Thank you for your loyalty and interest.

I am deeply appreciative.

Now go out there and give somebody a hug!!!!

- George

CEO, Production Solutions

CEO, Production Solutions

George Lizama, a founder of Production Solutions and its CEO and chief marketing officer, has spent over 30 years in production management. A recognized leader in the fundraising industry, George served as president of the Direct Marketing Association of Washington (DMAW) in 2010 and received its Distinguished Achievement Award in 2006. In 2008, he received a Washington Business Journal Philanthropy Award for CEO Leadership, partly in recognition of his longtime support of Northern Virginia Family Service.

The Direct Response Vortex…Mother of the Big Idea!

Posted on May 28, 2014

Getting that steady or dramatic lift in a campaign’s response rate or average contribution can’t come from just one magic bullet.

Next big idea

The Direct Response Marketing industry and specifically those in offline and online fundraising continually search for what is known as the “Big Idea.”

The next “Big Idea” can be…that package look, that message, that strategy, that premium or all the above, that provides a dramatic or steady lift in a campaign’s response rate or average contribution.

It is of such interest that several direct marketing associations have an awards category called…The Big Idea.

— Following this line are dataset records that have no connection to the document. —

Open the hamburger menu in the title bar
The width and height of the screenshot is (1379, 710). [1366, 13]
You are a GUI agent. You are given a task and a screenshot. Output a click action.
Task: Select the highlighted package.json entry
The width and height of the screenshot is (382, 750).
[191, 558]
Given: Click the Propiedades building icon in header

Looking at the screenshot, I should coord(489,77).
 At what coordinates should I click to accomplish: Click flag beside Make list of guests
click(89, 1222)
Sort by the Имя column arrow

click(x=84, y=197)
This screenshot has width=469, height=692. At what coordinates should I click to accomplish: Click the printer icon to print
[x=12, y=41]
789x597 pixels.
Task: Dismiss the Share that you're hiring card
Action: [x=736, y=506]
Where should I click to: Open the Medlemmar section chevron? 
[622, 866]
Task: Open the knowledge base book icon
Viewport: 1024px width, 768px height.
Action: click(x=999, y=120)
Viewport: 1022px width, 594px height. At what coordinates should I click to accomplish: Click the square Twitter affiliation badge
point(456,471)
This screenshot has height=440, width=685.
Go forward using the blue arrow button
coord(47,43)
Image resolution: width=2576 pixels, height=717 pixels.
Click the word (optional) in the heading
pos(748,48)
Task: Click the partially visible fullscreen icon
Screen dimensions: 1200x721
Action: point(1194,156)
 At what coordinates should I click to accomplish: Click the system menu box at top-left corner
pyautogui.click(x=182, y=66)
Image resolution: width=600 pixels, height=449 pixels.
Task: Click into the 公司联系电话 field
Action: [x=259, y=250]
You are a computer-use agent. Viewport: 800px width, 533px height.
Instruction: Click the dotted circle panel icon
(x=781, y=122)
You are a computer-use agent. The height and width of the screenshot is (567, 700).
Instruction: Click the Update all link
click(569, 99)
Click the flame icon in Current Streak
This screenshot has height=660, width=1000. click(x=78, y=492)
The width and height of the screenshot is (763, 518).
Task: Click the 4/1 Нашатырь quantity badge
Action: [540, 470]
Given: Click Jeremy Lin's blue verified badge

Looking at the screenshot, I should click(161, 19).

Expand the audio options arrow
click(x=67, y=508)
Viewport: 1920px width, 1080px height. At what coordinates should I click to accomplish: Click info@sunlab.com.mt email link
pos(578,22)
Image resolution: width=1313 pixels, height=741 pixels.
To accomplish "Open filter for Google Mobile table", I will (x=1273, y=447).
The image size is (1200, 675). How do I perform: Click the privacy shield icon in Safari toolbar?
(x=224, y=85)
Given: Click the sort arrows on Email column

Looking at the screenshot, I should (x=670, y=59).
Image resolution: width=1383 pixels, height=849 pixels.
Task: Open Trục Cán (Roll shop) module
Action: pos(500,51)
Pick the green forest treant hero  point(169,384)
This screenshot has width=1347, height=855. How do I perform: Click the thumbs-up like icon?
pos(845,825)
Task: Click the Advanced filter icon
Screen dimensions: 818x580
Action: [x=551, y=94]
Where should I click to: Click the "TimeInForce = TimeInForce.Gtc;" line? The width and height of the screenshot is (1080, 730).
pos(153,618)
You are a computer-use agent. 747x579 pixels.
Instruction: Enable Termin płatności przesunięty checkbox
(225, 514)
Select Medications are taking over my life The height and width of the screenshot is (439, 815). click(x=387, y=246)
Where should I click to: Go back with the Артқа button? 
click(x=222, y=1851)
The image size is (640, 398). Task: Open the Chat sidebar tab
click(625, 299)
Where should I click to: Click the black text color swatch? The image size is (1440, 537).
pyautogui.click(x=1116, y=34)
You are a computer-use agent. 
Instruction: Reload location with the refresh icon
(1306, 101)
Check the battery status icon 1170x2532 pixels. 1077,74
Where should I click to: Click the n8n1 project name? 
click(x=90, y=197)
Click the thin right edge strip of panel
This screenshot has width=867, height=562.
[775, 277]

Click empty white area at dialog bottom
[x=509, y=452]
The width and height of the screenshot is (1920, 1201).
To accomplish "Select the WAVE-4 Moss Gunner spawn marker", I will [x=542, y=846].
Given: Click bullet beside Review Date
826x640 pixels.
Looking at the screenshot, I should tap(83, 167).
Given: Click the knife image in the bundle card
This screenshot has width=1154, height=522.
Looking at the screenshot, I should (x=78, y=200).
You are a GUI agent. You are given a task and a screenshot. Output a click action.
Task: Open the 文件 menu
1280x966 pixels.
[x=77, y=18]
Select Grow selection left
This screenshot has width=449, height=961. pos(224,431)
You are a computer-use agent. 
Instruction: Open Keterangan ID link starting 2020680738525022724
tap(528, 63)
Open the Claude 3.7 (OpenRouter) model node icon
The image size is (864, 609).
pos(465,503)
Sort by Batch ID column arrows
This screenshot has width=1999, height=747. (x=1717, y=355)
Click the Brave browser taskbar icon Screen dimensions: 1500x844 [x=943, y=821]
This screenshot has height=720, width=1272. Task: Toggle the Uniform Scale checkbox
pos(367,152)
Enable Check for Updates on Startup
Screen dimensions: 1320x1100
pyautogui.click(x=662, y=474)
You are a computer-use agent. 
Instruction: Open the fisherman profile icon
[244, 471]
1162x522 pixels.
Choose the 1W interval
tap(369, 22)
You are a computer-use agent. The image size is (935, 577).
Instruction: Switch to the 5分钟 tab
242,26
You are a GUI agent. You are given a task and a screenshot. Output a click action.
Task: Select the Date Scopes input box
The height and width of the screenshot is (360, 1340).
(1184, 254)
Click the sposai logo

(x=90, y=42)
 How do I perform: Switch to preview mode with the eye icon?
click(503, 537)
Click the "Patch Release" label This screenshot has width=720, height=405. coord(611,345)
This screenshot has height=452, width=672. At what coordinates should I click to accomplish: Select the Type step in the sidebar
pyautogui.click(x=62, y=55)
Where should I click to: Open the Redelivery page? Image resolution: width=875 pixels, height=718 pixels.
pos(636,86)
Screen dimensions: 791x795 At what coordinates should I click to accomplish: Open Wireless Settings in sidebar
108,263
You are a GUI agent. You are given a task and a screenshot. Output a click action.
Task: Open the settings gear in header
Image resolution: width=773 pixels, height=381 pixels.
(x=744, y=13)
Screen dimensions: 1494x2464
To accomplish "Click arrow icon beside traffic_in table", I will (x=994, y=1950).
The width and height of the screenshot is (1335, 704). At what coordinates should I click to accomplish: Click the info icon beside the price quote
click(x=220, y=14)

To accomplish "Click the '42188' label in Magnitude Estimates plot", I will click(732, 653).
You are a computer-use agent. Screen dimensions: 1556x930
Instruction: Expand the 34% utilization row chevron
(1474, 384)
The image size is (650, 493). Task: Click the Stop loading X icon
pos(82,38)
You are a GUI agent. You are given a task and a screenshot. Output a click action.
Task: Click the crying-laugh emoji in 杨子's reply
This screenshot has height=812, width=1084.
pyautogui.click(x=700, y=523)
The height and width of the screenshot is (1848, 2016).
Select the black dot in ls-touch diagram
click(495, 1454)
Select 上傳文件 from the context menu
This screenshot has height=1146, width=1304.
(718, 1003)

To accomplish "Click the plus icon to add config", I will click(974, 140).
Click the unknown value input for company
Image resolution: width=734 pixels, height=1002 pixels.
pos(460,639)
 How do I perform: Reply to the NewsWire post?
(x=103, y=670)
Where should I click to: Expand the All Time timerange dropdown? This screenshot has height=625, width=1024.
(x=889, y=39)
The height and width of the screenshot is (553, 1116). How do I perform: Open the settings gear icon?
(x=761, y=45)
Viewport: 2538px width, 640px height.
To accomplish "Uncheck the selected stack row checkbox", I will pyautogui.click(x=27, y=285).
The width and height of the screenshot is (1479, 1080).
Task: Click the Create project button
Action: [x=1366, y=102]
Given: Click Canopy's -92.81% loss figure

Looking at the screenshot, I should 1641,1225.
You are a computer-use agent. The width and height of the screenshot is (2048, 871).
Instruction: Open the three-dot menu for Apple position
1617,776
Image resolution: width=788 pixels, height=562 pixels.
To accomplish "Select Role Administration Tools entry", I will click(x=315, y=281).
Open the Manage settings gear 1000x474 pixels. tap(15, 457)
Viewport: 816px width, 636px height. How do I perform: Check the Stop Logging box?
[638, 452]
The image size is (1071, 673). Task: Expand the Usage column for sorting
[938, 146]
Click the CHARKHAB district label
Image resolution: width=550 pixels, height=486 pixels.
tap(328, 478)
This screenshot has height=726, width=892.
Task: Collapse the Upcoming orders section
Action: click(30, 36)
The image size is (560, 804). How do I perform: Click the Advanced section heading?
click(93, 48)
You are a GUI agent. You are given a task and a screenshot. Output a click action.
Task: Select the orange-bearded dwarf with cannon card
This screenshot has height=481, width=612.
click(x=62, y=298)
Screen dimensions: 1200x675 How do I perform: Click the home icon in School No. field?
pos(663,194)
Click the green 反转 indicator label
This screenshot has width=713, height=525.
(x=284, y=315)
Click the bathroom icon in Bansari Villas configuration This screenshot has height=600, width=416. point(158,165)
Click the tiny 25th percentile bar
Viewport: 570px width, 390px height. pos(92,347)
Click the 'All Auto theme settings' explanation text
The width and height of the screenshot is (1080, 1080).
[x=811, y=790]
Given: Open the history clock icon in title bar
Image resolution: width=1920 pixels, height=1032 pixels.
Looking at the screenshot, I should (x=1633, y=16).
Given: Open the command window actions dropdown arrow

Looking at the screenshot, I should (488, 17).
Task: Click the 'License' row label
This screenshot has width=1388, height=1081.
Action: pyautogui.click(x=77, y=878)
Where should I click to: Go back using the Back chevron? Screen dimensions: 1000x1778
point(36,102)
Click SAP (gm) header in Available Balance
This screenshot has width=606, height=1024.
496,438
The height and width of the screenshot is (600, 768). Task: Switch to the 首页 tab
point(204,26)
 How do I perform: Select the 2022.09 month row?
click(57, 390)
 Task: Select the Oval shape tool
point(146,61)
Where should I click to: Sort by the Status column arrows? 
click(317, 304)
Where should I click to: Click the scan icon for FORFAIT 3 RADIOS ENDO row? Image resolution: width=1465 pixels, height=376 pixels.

There have been direct mail packages…telemarketing scripts…DRTV episodes…online subject lines and dialogues that have caused new life in a campaign or succeeded in causing a spike in response such that it became a stand-alone Big Idea.

As the conference season begins, I can’t help thinking about the next Big Idea.

The next Big Idea… how fascinating, and yet how frustrating.

I liken it to mining for gold or winning the lottery or discovering the Holy Grail.

It’s not an easy task.

Personally, I think the next “Big Idea” is a crap shoot. It’s really holding out for something that I feel really does not exist.

There is no, one, single silver bullet…hence there is no one Big Idea.

There is, however, a direct response VORTEX that fosters the ability for a package (or a whole campaign) to stand above all others, or is consistent in obtaining a high response or average gift.

Dreamy_Vortex_27035The Vortex is not one single creative idea, but the intersection or confluence of several variables that always affect the success of any campaign.

Here are the variables that make up the perfect confluence that can give rise to the next Big Idea:

1. Teamwork and planning. One kickoff meeting of ALL players involved in the campaign to establish clarity of roles and expectations. A two hour meeting in the beginning saves so much time and money throughout the campaign.
2. Creative. Solicit creative suggestions and ideas from several sources. No one on staff or subcontracted can CONSISTENTLY provide the best in creative ALL THE TIME.
3. Strategy. One really needs to mine with your list broker and/or your internal data base manager to really identify your target market. Testing is a must but you really, really need to read the data and interpret the information…and then have confidence in the results. Doubt is detrimental here!
4. Execution and production. Suck it up intermittently and pay what you perceive as “expensive” services to receive the best in your creative fulfillment. Always looking for cheap pricing/legacy pricing is not going to get you the Big Idea. The new premium…the new dimensional…the incredible pop-up…the personal touch in personalization is not cheap. Stop being so myopic or provincial!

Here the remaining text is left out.